Debt refugees head for UK to escape German law

Dozens of large German firms on the brink of insolvency are preparing to come to London to shed their debts after a landmark legal ruling opened the insolvency courts to failing foreign businesses.

At least 90 German companies with debts of more than €100m (£88.8m) are planning to have their finances restructured before English judges, according to German legal sources. It will allow them to avoid strict German insolvency laws, force creditors to take a higher level of losses and rescue viable parts of the troubled businesses.

British lawyers and accountants are in line for a lucrative slice of the fees associated with the moves, with each case expected to generate income in excess of £10m. Their German counterparts are opening offices in London and advertising for dual-qualified staff.

The High Court last month granted a scheme of arrangement for Rodenstock, a major German spectacle manufacturer crippled by debts of €305.3m (£271m).

The company's headquarters are in Munich, its factories in Thailand and Europe and less than 2pc of its revenue comes from UK customers.

However, because loans were made under English law – now the standard in international finance – Mr Justice Briggs ruled the company could fall under an English jurisdiction. A panel of German legal experts agreed.
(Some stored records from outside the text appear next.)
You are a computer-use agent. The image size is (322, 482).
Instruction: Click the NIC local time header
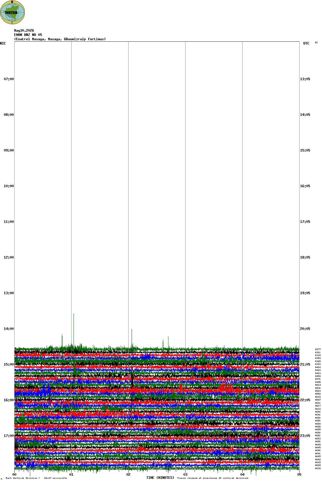(x=3, y=43)
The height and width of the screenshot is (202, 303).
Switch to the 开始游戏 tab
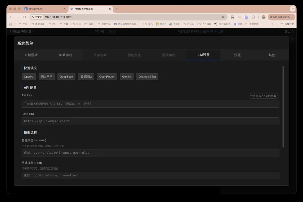(31, 55)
Previously firms had to demonstrate this country was their "centre of main operations" in order to use English insolvency law.

It gives the green light to an exodus of German "debt refugees".

"Rodenstock was a very important decision. If it holds there are more German companies in the wings," said Frank Tschentcher, a partner at German insolvency specialist Schultze & Braun. The firm is recruiting dual-qualified solicitors for its London office.

Under a Scheme of Arrangement, companies can avoid insolvency by debt-for-equity swaps and fresh loans. The terms must be approved by creditors amounting to half the votes and three-quarters of the debt – meaning small creditors such as employees, suppliers and landlords can be deprived of their money.

Despite its economy's rude health, much of Germany's "mittelstand" of medium-sized companies are badly over-leveraged after taking cheap financing from London banks to buy out rivals.

"They were thought to be too cumbersome, too long, too costly – but because of the chance to cram-down dissenting creditors schemes of arrangement are in vogue again," said Mr Tschentcher.

"Most of the time senior lenders will have their share but junior lenders will lose out. There will be a lot of people jumping up and down and shouting, 'German companies going to England, how dare they'. It's inevitable."

No such schemes exist in Germany, where directors of failed businesses are open to a wide range of civil and criminal charges.